Data Normalization

This is data management activity of New York University's Data Management and Analysis (CSCI-UA 479) class.

File Directory

├── data
│   ├── nation_subset.sql
│   ├── CAERS-Quarterly--20220930-EXCEL.csv
├── src
│   ├── nation_subset_analysis.sql		#Analyze nation_subset data
│   ├── create_staging_t.sql			#Create table for CAERS events
│   ├── caers_event_data_import.sql		#Add actual data to the tables
│   ├── staging_table_analysis.sql		#Analyze caers event data for normalization
│   ├── normalization_t_ddl.sql			#Create table to implement the data model
└── README.md

Inspecting nation_subset data

Create an ER Diagram by inspecting tables

Create ER Diagram based on tables in SQL file - nation_subset.sql.
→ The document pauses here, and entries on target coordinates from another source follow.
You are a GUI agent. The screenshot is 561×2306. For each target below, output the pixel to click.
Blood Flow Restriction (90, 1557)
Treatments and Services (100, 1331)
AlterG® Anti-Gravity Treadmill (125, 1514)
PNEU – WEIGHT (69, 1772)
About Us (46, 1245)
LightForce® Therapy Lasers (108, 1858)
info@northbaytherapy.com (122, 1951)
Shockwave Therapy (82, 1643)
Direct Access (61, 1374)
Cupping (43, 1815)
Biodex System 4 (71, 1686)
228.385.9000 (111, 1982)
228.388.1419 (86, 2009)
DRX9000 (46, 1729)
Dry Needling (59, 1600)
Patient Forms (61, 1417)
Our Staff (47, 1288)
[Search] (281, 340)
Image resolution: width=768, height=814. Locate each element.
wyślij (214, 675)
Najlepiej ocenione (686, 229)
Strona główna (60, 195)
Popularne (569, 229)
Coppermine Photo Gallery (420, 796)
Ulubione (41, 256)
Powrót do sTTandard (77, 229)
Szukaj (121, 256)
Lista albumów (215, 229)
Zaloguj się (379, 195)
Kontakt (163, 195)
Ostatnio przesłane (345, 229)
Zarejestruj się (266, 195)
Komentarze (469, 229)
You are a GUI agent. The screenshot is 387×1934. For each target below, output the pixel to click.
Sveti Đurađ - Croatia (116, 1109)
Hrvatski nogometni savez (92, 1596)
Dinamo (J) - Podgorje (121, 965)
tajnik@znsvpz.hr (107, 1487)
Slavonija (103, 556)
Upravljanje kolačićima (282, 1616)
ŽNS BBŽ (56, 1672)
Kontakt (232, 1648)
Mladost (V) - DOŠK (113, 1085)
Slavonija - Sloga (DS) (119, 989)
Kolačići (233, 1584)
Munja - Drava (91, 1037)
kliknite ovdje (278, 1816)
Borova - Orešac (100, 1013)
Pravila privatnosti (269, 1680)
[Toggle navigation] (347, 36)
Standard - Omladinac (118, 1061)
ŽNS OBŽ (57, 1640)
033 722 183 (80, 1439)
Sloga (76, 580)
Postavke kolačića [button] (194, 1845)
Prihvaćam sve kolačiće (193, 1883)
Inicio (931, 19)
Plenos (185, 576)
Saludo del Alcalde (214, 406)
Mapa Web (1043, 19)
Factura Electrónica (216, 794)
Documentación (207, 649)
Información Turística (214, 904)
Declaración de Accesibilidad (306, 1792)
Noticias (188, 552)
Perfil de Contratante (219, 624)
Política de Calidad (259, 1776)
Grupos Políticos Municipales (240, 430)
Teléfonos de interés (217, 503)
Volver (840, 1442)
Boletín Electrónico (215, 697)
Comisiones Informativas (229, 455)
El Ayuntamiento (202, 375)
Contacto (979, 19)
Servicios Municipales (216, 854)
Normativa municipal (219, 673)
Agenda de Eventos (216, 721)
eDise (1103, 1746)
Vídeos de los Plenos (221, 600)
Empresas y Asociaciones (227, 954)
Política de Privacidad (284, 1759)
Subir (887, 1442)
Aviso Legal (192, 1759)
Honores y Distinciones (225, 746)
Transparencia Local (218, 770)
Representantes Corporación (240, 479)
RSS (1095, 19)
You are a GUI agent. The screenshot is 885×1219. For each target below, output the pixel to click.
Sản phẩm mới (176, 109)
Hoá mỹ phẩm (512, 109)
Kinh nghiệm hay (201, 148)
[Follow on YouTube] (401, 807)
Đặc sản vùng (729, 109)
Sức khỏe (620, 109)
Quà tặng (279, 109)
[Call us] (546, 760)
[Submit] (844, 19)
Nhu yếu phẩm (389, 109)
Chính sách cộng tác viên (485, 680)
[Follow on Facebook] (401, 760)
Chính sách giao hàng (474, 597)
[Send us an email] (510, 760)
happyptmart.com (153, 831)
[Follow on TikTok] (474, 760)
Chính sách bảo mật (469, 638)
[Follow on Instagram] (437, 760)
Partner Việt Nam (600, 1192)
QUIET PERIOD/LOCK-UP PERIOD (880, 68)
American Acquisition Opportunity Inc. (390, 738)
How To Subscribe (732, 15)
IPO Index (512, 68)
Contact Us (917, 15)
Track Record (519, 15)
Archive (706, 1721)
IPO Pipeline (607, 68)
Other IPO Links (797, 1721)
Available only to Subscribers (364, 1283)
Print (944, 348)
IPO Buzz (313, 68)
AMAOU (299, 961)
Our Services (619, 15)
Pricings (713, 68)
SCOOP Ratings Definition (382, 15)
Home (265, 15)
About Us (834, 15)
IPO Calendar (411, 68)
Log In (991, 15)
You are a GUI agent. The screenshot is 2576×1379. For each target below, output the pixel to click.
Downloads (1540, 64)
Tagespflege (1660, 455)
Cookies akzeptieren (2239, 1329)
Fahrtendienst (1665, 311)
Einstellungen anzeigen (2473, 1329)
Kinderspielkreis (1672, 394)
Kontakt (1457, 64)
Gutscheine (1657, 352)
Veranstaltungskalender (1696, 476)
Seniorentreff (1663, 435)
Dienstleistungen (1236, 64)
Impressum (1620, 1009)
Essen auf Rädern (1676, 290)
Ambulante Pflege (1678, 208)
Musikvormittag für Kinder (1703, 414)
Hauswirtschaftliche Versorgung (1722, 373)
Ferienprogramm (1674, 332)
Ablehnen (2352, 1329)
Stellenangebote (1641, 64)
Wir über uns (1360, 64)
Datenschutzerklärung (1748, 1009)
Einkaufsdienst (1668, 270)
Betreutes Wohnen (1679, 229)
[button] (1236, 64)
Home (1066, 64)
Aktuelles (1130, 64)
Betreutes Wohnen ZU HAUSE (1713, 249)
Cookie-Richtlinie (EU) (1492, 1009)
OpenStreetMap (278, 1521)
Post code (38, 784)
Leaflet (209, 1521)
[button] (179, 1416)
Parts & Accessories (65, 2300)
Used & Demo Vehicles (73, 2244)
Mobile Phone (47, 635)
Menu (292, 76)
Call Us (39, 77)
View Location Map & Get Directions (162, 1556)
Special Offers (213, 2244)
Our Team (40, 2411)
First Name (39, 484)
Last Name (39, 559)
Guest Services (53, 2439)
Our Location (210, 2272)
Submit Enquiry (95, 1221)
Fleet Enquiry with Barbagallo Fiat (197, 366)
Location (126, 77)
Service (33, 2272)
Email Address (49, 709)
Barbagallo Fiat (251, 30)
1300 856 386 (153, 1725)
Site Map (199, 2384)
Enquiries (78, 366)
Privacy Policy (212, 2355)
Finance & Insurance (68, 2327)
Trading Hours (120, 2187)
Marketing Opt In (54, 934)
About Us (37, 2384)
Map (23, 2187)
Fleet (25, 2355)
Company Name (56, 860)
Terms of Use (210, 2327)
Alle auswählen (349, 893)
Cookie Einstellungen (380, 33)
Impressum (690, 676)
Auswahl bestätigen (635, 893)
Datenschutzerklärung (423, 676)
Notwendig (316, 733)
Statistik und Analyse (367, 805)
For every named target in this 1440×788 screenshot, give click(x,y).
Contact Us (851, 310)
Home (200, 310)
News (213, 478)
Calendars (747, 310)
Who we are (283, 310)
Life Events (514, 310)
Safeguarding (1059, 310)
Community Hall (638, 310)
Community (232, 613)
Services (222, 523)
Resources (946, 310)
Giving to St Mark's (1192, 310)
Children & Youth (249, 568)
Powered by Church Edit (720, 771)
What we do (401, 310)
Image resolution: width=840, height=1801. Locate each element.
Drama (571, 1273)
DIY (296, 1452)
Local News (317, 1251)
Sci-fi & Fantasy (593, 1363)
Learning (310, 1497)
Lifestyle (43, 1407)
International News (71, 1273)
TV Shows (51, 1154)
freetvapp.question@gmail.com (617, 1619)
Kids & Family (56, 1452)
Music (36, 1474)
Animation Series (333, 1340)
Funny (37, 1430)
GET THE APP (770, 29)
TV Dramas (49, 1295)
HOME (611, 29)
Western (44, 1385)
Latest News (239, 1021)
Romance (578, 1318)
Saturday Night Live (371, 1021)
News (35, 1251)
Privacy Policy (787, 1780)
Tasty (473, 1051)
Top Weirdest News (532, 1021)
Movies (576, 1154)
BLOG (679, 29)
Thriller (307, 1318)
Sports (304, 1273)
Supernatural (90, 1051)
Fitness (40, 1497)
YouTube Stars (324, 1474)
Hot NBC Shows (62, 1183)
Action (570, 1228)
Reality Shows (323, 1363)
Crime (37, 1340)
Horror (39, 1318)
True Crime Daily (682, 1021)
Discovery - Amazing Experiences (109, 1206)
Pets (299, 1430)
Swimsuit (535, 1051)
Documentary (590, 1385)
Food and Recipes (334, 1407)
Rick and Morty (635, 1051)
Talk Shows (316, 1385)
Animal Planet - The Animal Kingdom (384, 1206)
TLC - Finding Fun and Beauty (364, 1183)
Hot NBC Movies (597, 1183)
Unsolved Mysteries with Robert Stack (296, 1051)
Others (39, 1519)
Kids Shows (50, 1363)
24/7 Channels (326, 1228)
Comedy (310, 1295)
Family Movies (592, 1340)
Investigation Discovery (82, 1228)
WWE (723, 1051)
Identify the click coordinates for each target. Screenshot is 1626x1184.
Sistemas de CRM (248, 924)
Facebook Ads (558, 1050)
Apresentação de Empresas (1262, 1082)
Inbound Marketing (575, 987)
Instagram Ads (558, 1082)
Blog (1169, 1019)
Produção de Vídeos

nation_subset.sql contains information about countries (such as population, languages, etc.). This data is sourced from a site for another relational database (https://www.mariadbtutorial.com/), so the import statements have been adapted to postgres. The data is contained in multiple tables.

continents

It has a one-to-many relationship with regions. This relationship exists because of a foreign key continent_id in regions that references continents(continent_id)

countries

It has a one-to-many relationship with regions. This relationship exists because of a foreign key region_id in countries that references regions(region_id)
It has a one-to-many relationship with country_languages. this relationship exists because of a foreign key country_id in country_languages that references countries(country_id)
It has a one-to-many relationship with country_stats. This relationship exists because of a foreign key country_id in country_stats that references countries(country_id)
It has a many-to-many relationship with languages. This relationship exists because third table country_languages references both primary keys countries(country_id) and languages(language_id)as its foreign keys.

country_languages

It has a one-to-many relationship with countries. this relationship exists because of a foreign key country_id in country_languages that references countries(country_id)
It has a one-to-many relationship with languages. this relationship exists because of a foreign key language_id in country_languages that references languages(language_id)

country_stats

It has a one-to-many relationship with countries. This relationship exists because of a foreign key country_id in country_stats that references countries(country_id)

languages

It has a one-to-many relationship with country_loanguages. This relationship exists because of a foreign key language_id in country_languages that references languages(language_id)
It has a many-to-many relationship with countries. This relationship exists because third table country_languages references both primary keys countries(country_id) and languages(language_id)as its foreign keys.

region_areas

regions

It has a one-to-many relationship with continents. This relationship exists because of a foreign key continent_id in regions that references continents(continent_id)
It has a one-to-many relationship with countries. This relationship exists because of a foreign key region_id in countries that references regions(region_id)

Inspecting CAERS dataset

Examine a data set and create a normalized data model to store the data

Create table for the data sourced from FDA CAERS website, and examine dataset using PostgreSQL for normalization.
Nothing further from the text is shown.